I know you’re well versed in ancap literature so I don’t need to rehash the nuance of private systems but know I’m not opposed to rules or order, my issue is with their imposition under statism with a monopoly on violence.
In any case, we’re so far at the other end of the spectrum to make this nothing more than theoretical today. In my lifetime I hope to see incremental pulls towards individual liberty. Maybe in 100 years there will be 1,000 Lichtensteins in Europe and 10,000 around the world - again it’s the directionality that interests me rather than the utopia Mike always insists is the goal of anarchism.
And I take your point about Iraq however a power vacuum is not a state of affairs to use as a measuring stick - particularly one entirely caused by the fiat world order.
3D printed guns are going to be easy to source in future and an armed society is a polite society - good luck to the roaming bands of rapists when every granny is packing and there’s no monopolists on violence to come put her away for responding to NAP violators.
These things are going to change the status quo of nation states, particularly with Bitcoin and your last para. There is no reason we cannot see this fragmentation underneath current systems; we see it with carveouts for the Amish in Pennsylvania or even the Aborigines here in Australia even under these big government systems - throw in sovereign money, arms proliferation, uncontrolled digital communications and now you’ve got a stew going.

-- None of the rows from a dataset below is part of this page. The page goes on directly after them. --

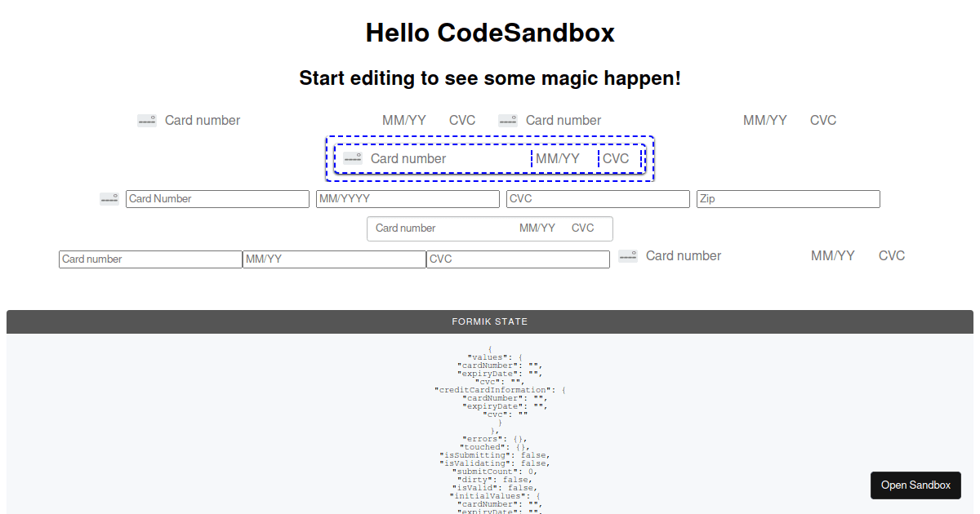
Task: Click the card icon inside the highlighted dashed card input
Action: pos(352,157)
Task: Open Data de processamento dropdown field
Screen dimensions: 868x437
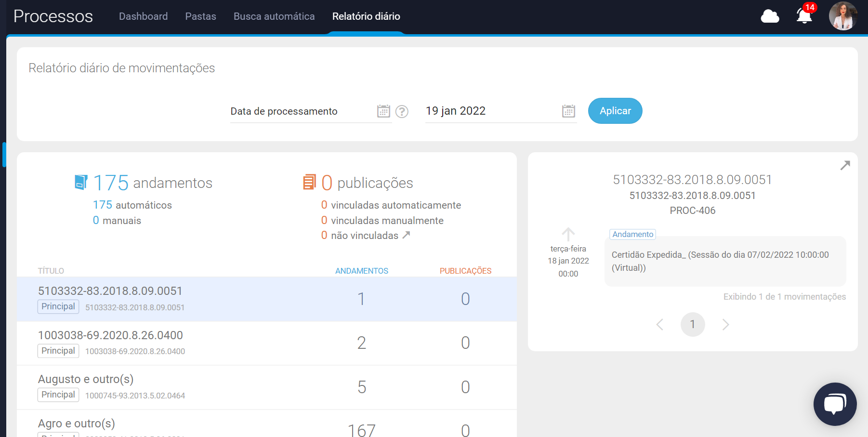Action: click(301, 111)
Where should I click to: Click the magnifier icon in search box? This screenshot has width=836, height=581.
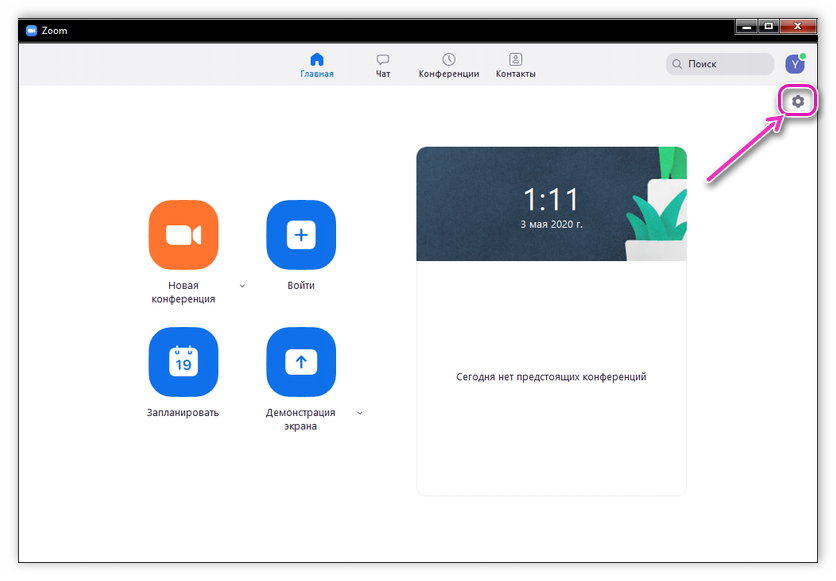click(x=679, y=64)
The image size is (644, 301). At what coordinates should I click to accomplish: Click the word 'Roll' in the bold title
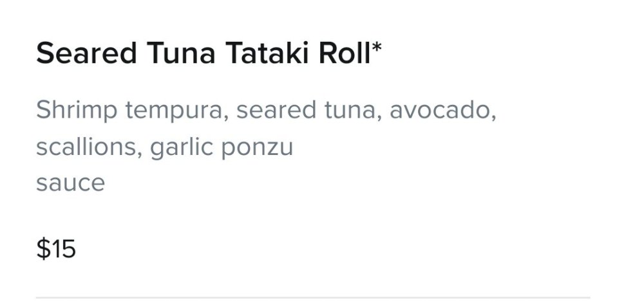(345, 54)
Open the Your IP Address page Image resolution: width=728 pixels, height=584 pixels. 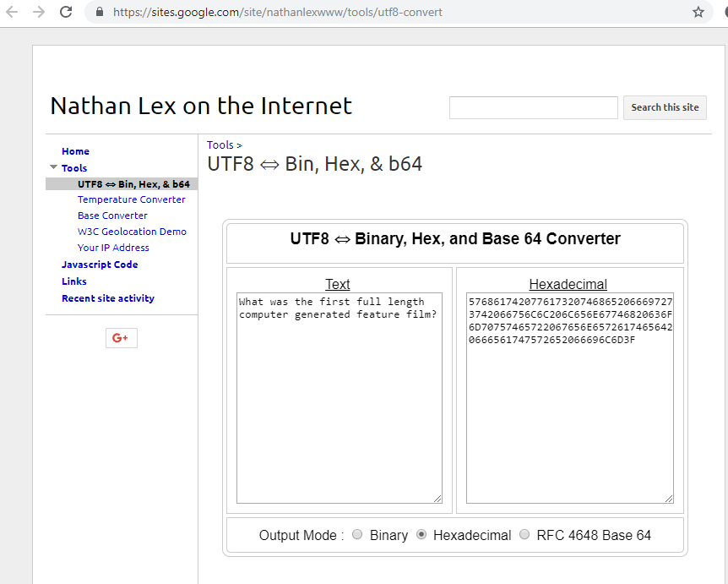[x=113, y=247]
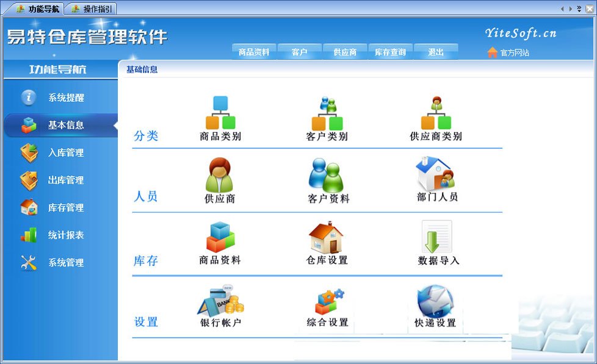Open the 客户类别 icon

pos(327,113)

But even that’s a medium term horizon and it’s going to take disorder for such things to emerge. Right now my focus is riding out the volatility of the unipolar collapse into the new multipolar status quo.
My priorities will likely shift over that time as well, I’m not too egotistic to admit that, but minarchism is a step towards anarchism and if eventually the overton window is between those two viewpoints then Bitcoin will have won.